The evaluation results are summarized in Table II. As could be seen, all 4 experts agreed that JointSkip-gram words are a better representative for ICD-9 codes 570, 348, and 311. For the remaining 3 codes (174, 295, 042), the experts were split, but on none of them the majority went with the LLDA words. Looking at the average number of unrelated words identified by the experts, we can observe that the experts found much less unrelated words in the JointSkip-gram groups than in the LLDA groups for all 6 ICD-9 diagnosis codes. For ICD-9 code “570” (acute liver failure), JointSkip-gram finds “liver”, “hepatic”, “cirrhosis”, which are directly related to acute liver failure. Most other words in the JointSkip-gram list are indirectly related to liver failure, such as “alcoholic”, which explains one of the primary reasons for liver damage. On the other hand, LLDA can hardly capture related words, as evidenced by an average of 9.25 words that experts found unrelated.
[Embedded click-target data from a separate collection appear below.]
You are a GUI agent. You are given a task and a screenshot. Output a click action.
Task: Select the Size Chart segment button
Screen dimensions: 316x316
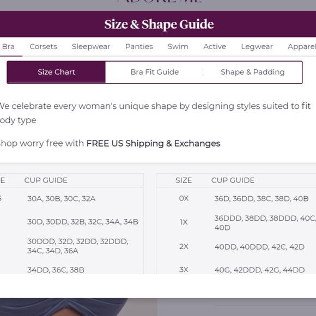[x=56, y=72]
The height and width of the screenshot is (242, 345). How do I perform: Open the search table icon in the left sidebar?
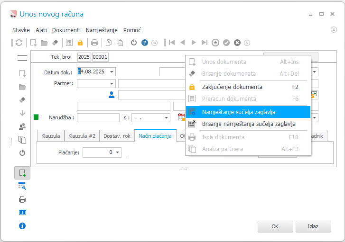tap(22, 186)
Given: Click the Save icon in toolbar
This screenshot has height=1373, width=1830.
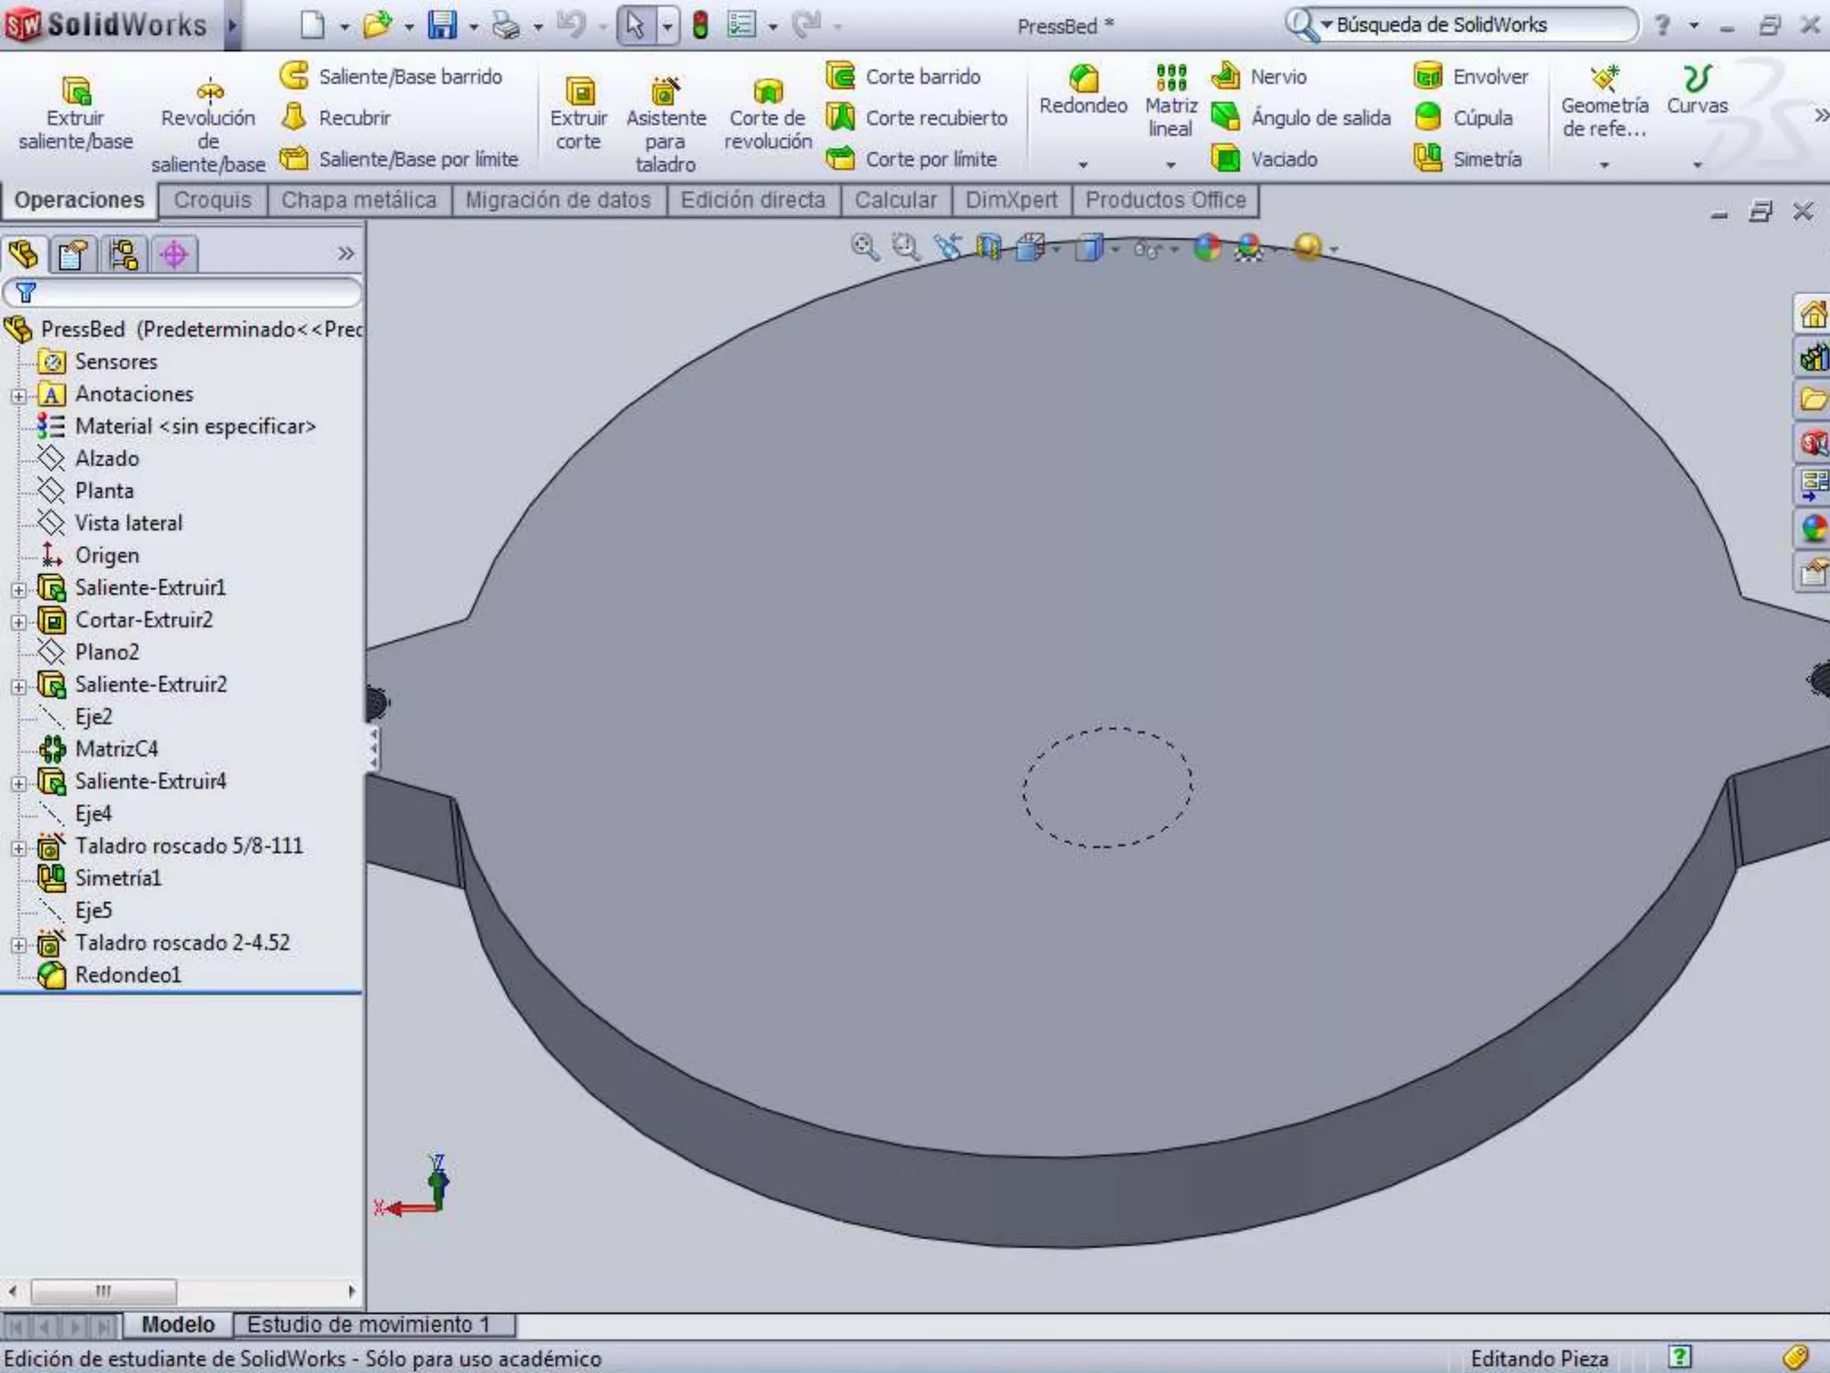Looking at the screenshot, I should click(x=441, y=25).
For ICD-9 code “174” (female breast cancer), “295” (Schizopherenic disorders) and “042” (HIV), both Joint-Skipgram and LLDA find highly representative words, although LLDA captures more unrelated words.

TABLE II.

Evaluation results by clinical experts.

# of experts who think the method is better than the other

ICD-9 codes	570	174	295	348	311	042

JointSkip-gram	4	2	3	4	4	2
LLDA	0	2	1	0	0	2

Average # of unrelated words across experts

ICD-9 codes	570	174	295	348	311	042

JointSkip-gram	2.25	0.75	0.75	1.25	3.25	0.75
LLDA	9.25	1.75	3	3.75	6.5	2.75

Open in a new tab

For code “311” (depressive disorder), both JointSkip-gram and LLDA have difficulties in finding related words. According to the feedback from one of our experts, only “abuse”, “hallucinations”, “alcohol”, “overdose”, “depression” and “thiamine” found by JointSkip-gram are related to the disease while only “depression”, “tablet”, “capsule” found by LLDA are recognizably related to depression. We hypothesize that for common diseases (e.g., “depression” and “hypertension”), which are not the primary diagnosis or relevant to treating the main reason for the ER visit, physicians are not likely to discuss them in clinical notes. Thus, it is difficult for any algorithm to discover words from clinical notes related to such diagnoses.

C. Predictive Evaluation

Another way to evaluate the quality of the vector representations of words and medical codes is through predictive modeling. We adopt the evaluation approach used in [23], which predicts medical codes of the next visit given the information from the current visit. In the previous work on this topic, the authors of [12], [23] used medical codes as features for prediction. In our evaluation, we use both medical codes and clinical notes to create predictive features. To generate a feature vector for the current visit, we find the average JointSkip-gram vector representation of the diagnosis codes in the current visit and the average JointSkip-gram vector representation of the words used in clinical notes. Then, we concatenate those two averaged vectors. We call this method Concatenation-JointSG, we compare it with the following five baselines:

Concatenation-One

We concatenate the one-hot vector of medical codes and the one-hot vector of clinical notes for each visit.

SVD

We apply singular vector decomposition (SVD) to Concatenation-One representations to generate dense representations of visits.

LDA

Using latent Dirichlet allocation (LDA) [18], each document is represented as a topic probability vector. This vector is used as the visit representation. To apply LDA, for each visit we create a document that consists of concatenation of a list of medical diagnosis codes and clinical notes. We note that LLDA is not suitable for this task since its topic only contains words.

Codes-JointSG

To evaluate the predictive power of medical codes, we create the features of the current visit as the average JointSkip-gram vector representation of the diagnosis codes.

Words-JoinSG

To evaluate the predictive power of clinical notes, we create the features of the current visit as the average JointSkip-gram vector representation of the words in clinical notes.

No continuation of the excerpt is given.